Dialogues

Let’s Have a Hanging Party

Just because there was a Big Lie doesn’t mean there weren’t a lot of little liars. I’m coming down on the side—which is out of favor and much dismissed—that would argue there was massive fraud in the U.S. economy. And I mean that it wasn’t just intellectual fraud and it wasn’t simply a matter of people wanting to believe something that was too good to be true. There was much of that, to be sure, but there was much criminality as well.

The problem is that if you chalk the credit crisis up to human nature—if you say that everyone was guilty of self-deception and therefore no one is guilty—then you resign yourself to thinking such crises are inevitable, that boom-and-bust cycles must happen. You throw up your hands. You absolve people who shouldn’t be absolved. It’s a failure of imagination about what our society can be. Booms and busts might be with us, but the fallout doesn’t always have to be devastating. These crises don’t have to be this widespread. We can envision a society where the incentives aren’t skewed so much in the direction of making great wealth, which pushes people to take great risks and lie to avoid the consequences.

Barry is right that there was a series of bad decisions made at each step that weren’t fraudulent that led to the great credit bubble. But these decisions weren’t accidental. There were two kinds of governmental failure in the past several decades: One was active financial deregulation; the other was the purposeful malignant neglect of government’s regulatory role in
overseeing the markets. Regulators were defanged.

I’ll mention just two examples. The first is when Alan Greenspan, the chairman of the Fed, blocked Fed Gov. Ed Gramlich’s efforts to have the chief banking regulatory arm of the country take a more active role in subprime lending. The second is the SEC’s decision, which Obama’s new chairman, Mary Schapiro, is repealing, to require enforcement lawyers to get the OK from commissioners before moving on cases: This was an intentional roadblock to securities enforcement erected by ideologues and cronies in the Bush administration. After all, the first SEC chairman appointed by Bush was Harvey Pitt, a lawyer who had a long career defending companies from accusations by the SEC.

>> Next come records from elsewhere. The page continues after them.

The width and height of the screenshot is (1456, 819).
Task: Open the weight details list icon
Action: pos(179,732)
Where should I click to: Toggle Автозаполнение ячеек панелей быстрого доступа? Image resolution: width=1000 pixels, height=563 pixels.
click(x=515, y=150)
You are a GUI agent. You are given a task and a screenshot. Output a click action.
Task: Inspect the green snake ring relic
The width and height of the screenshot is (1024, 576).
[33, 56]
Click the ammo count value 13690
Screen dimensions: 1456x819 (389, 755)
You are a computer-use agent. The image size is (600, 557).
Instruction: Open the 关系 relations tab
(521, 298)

I bring up Pitt’s name because I attended an interesting panel last week hosted by—plug alert—Portfolio on Bernie Madoff and the financial scandal. Pitt sat on the panel with Jim Chanos, the noted short-seller, and Elie Wiesel, a Madoff victim. Chanos said that an under-covered aspect of this meltdown has been “criminality in executive suites,” charging that big banks and Wall Street firms had been lying about the state of their books while raising money in the capital markets. He pointed out that Lehman’s hole on its balance sheet was roughly $150 billion, more than twice that of Enron. Someone was misleading about the state of that investment bank’s books. And I think his name rhymes with Schmick Schmuld.

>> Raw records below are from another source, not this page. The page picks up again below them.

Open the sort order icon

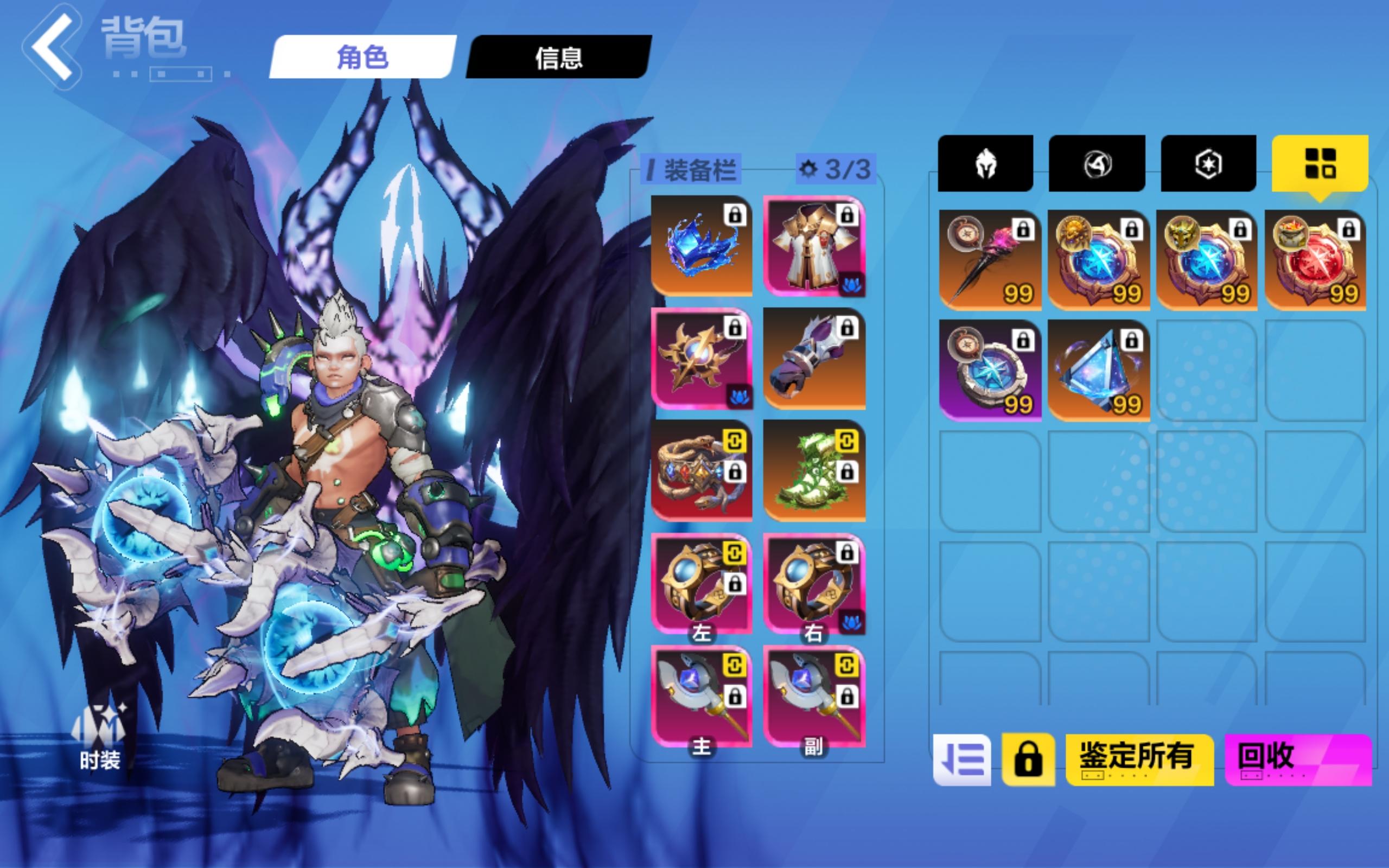coord(964,758)
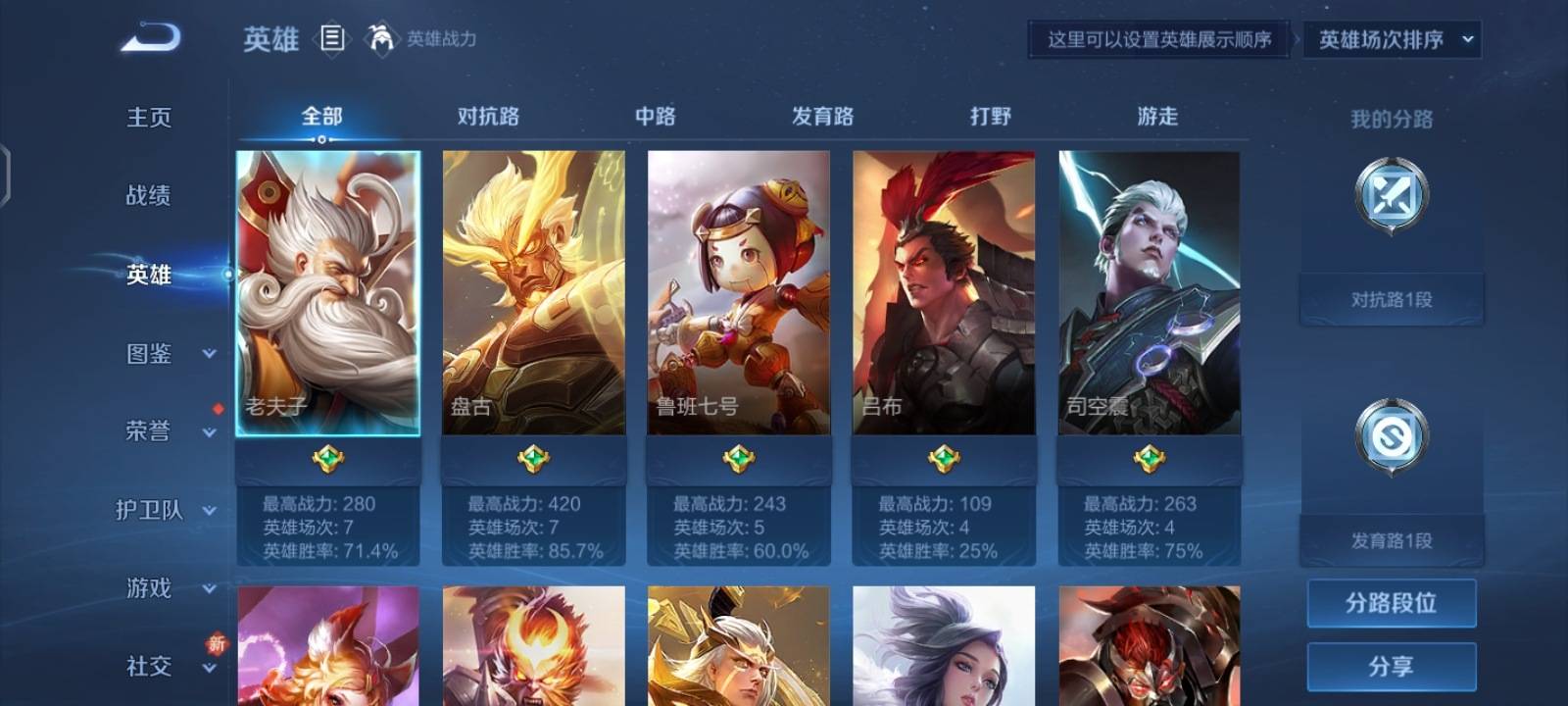Viewport: 1568px width, 706px height.
Task: Open the hero list icon beside 英雄 title
Action: (333, 39)
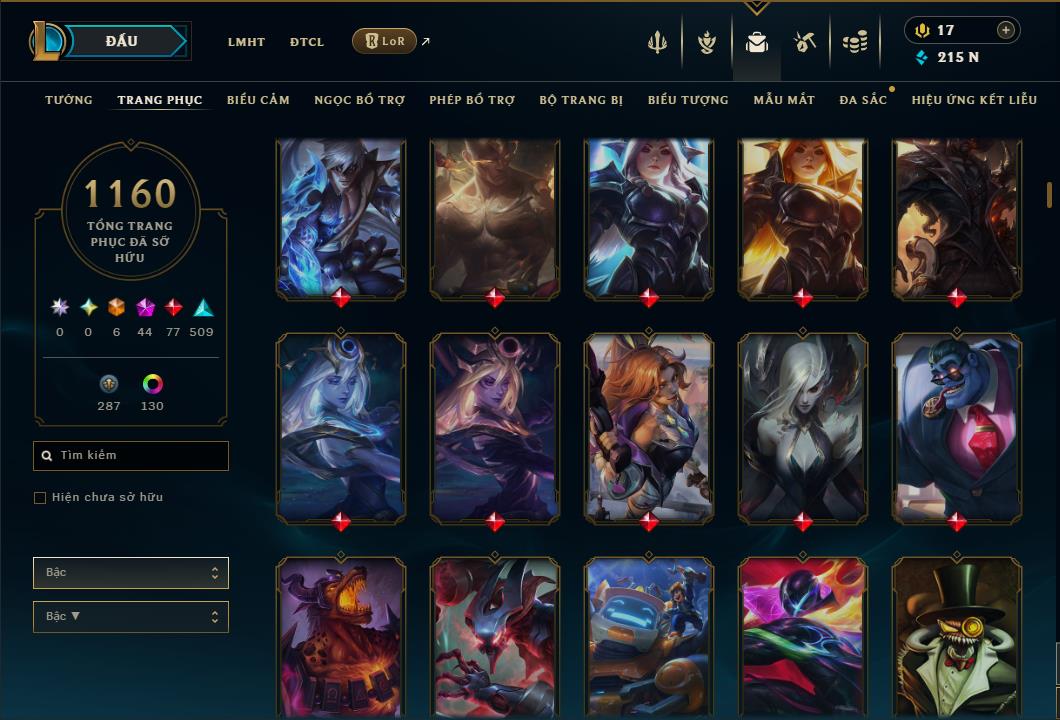Image resolution: width=1060 pixels, height=720 pixels.
Task: Switch to ĐTCL game mode
Action: click(307, 42)
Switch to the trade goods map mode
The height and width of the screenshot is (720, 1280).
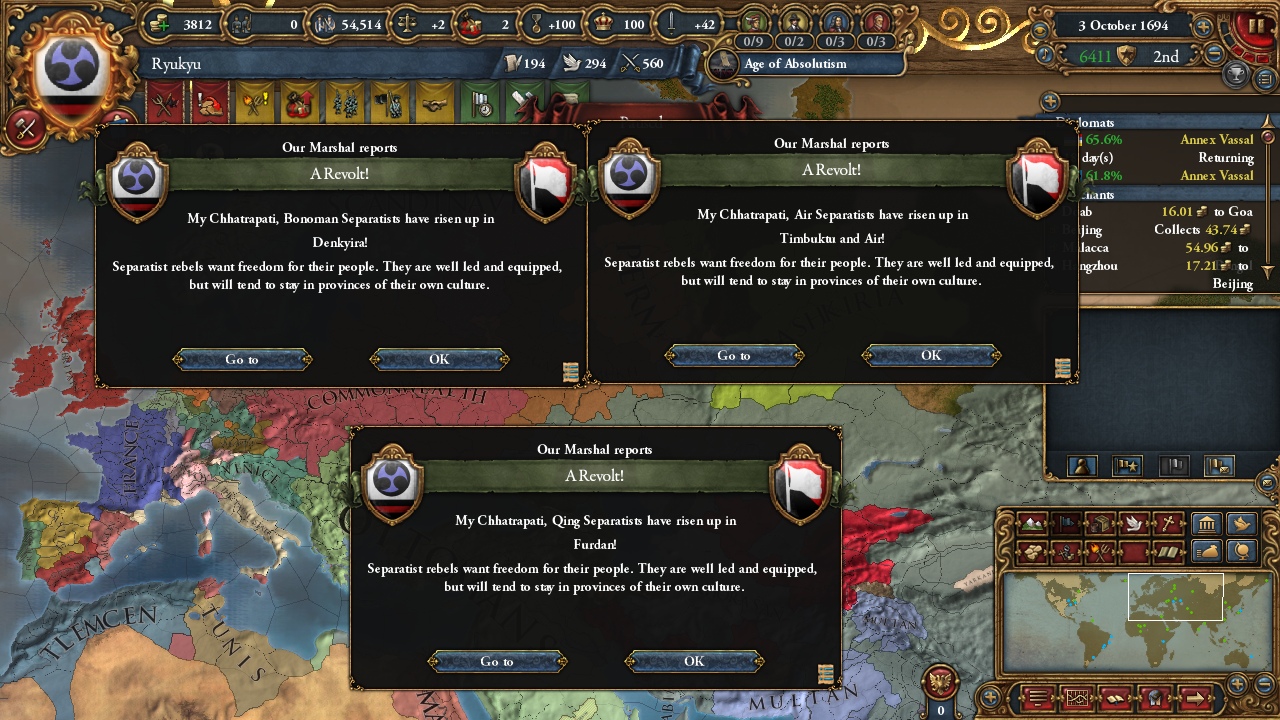click(x=1098, y=523)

I agreed with this line of thinking. To my surprise, so did Pitt, the erstwhile true-believer in free markets, free people. “I do believe there was criminality” at companies, he said, though he wasn’t sure it reached the top ranks. He pointed out that firms often had multiple “marks” on their assets, assigning different values for different circumstances. Those might be justifiable in certain occasions, but he suspected that the marks were probably at their highest when the firms were calculating their management fees and at their lowest when using values for other purposes. “There will be criminal cases. They will be difficult, but they will be made and they have to be done.”

We had a decades-long gutting of the enforcement capabilities of government and an elevation of the religious faith that markets would correct mistakes magically and therefore could police themselves. There are several areas in which this took place, where people conducted themselves by habitually misleading their customers, beholden to irreconcilable conflicts of interest:

Predatory lending
Columbia Journalism Review’s Dean Starkman and Ryan Chittum have made the point over and over again that much subprime lending was simply fraudulent. People who should have qualified for prime loans were given more expensive subprime ones instead, because it was more lucrative for the mortgage brokers, lenders, and Wall Street firms.

Accounting and balance sheet fraud
I believe it’s clear now that Lehman’s top management systematically and purposefully overstated the value of its assets in the weeks and months leading up to its demise. The SEC should have roped off Lehman as a crime scene the weekend it went under. Dick Fuld is being investigated. He should be. How culpable were the accountants?

Credit Rating Agencies
E-mails have surfaced that show people at the ratings agencies had serious misgivings about their systematic overrating of the toxic structured finance paper that spread throughout the system, causing more than $1 trillion in losses in the global financial system. Credit-rating agencies were paid by Wall Street firms, which designed this paper. I don’t feel they have been adequately examined for their culpability in this debacle, though there are ongoing investigations.

So, start stringing people up, I say. Or at least, sending down the indictments.